Lucy Kellaway has a nice piece in today’s Financial Times on the dumbing up of management research. She starts empirically with a typically silly bit of academic research on trust:
The Harvard Business Review then solemnly reported his findings, including the banal recommendation that “managers may want to require a modicum of oversight rather than let a team decide for itself”.
Oye. This is a revelation? Worse yet, it is predicated on prior silly research that implied the opposite. As Kellaway points out, this “nothing is what you think” approach breeds nihilism, much the same way that food research does, where wine is good for you, bad for you, good for you again, and so on:
As we never know what we are supposed to be eating or drinking, the only sensible course of action is to take no notice. If you don’t eat or drink excessively, if you aren’t entirely sedentary and (most importantly) if you are reasonably happy, then you should probably leave well alone.

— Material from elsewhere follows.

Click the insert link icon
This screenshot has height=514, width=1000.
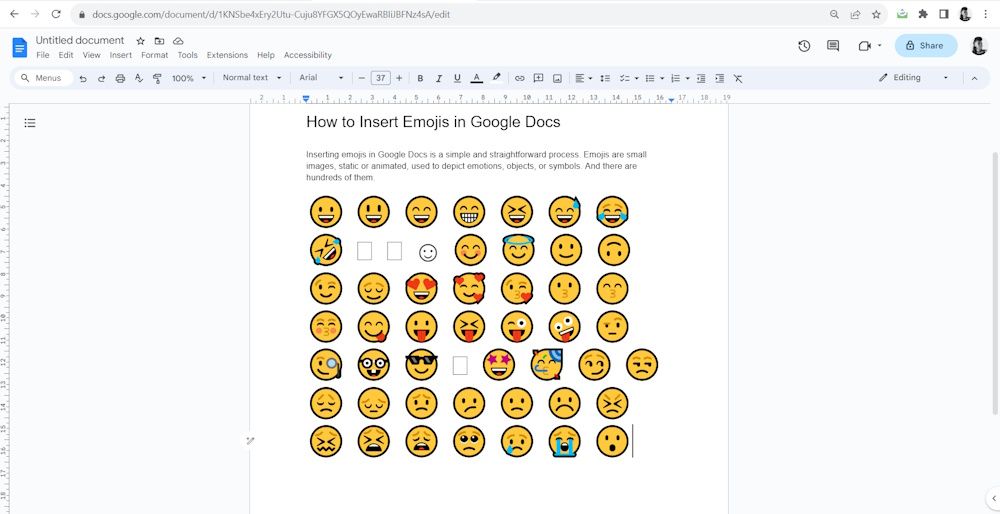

The same is true for management issues. The only sensible course of action is to ignore all the research and do whatever seems like a good idea anyway.
There is, of course, a big difference between food research and management research, as she concedes. While food research results might be bizarre and inconsistent, at least we can all agree that it is important to consider food’s effect on the body. The same is not true about management research, where it is near-impossible to establish a sufficently reliable experiment such that results are meaningful.
Worse yet, in the case of trust:
“…the initial question is senseless. The perfect amount of trust depends on the circumstances. The fewer the rules and the looser the structure, the more trust is needed. Is it possible to trust too much? Of course it is. If you trust someone not to stitch you up, and they do, then you trusted them too much. Within my place of work there are a couple of people I would almost trust with my life, a couple more I wouldn’t trust further than I could throw them. Most of the rest are somewhere in between. The point about trust at work is that there is no right amount.
Kellaway goes on to give examples of even worse stuff going on in management research, including a terrifying-sounding piece in the current MIT Sloan Management review (testing “communication aligned with the company’s overall strategy to enhance its strategic positioning”). Makes my head hurt. Why are there no class-actions suits directed at management schools? That’d be a step in the right direction.